▶ _Requirement_: Rewrite every line from the start of the records through the line with "pyautogui.click(x=23, y=924)", both included, leaving the other lines as they are except that each click coordinate in the answers is multiplied by 1.25 and rounded to a whole number, with halves rounded up.
· · · · ·
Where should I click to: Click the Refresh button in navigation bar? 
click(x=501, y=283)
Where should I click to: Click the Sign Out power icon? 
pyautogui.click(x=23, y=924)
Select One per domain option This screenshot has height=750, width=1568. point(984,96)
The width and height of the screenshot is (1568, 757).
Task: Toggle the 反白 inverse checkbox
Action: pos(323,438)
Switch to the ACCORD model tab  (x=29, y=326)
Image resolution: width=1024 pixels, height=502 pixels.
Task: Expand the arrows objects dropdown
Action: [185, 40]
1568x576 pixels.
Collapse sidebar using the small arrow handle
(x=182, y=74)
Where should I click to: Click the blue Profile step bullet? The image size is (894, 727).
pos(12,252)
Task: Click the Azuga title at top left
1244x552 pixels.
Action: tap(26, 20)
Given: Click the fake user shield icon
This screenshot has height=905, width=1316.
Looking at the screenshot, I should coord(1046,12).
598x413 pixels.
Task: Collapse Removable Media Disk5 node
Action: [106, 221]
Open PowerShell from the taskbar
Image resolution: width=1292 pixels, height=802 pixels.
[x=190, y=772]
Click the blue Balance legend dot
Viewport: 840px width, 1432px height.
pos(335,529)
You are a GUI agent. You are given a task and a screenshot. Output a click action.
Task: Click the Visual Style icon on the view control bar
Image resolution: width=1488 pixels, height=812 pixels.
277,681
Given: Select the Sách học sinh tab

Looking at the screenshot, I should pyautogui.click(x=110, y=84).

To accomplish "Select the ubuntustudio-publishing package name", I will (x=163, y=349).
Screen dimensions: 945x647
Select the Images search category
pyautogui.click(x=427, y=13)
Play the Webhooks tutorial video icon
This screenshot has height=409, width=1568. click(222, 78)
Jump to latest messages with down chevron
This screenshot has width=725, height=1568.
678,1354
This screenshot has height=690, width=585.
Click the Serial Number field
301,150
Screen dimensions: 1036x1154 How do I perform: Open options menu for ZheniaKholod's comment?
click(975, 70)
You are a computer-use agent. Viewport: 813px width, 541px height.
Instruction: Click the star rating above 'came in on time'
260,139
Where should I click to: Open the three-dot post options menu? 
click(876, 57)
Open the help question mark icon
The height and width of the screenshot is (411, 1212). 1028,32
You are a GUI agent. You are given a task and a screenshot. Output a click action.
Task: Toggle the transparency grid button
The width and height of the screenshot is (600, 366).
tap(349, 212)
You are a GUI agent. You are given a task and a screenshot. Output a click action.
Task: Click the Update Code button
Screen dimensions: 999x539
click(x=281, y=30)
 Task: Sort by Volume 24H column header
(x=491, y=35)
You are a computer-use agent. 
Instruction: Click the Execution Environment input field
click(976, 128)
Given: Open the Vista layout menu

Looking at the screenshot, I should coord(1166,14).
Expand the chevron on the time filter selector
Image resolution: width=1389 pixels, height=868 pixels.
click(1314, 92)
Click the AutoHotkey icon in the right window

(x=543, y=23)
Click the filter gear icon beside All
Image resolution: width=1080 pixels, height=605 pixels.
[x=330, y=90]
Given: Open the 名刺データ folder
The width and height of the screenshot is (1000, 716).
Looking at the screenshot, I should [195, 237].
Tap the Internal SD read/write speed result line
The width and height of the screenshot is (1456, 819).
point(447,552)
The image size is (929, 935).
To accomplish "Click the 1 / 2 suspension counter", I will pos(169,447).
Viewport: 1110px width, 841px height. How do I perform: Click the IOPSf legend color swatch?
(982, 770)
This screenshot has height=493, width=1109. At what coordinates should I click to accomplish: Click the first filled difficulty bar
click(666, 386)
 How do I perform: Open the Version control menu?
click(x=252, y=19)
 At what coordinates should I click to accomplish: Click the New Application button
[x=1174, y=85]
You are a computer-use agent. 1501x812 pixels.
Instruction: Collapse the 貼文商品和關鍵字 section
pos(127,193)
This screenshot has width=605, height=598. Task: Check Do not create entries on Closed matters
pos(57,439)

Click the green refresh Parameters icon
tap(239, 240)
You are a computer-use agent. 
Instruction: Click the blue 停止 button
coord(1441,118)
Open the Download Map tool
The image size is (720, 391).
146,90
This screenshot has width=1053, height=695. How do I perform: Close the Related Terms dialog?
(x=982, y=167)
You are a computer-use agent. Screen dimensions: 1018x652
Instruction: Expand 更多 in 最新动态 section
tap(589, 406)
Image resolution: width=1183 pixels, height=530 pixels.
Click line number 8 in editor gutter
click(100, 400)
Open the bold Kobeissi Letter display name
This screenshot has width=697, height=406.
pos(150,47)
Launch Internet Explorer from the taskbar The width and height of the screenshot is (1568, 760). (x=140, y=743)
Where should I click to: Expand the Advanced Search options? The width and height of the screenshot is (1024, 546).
· · · · ·
▶ _Solved problem_:
Where should I click to: Click the Refresh button in navigation bar? 
click(x=626, y=354)
Where should I click to: Click the Sign Out power icon? 
pyautogui.click(x=29, y=1155)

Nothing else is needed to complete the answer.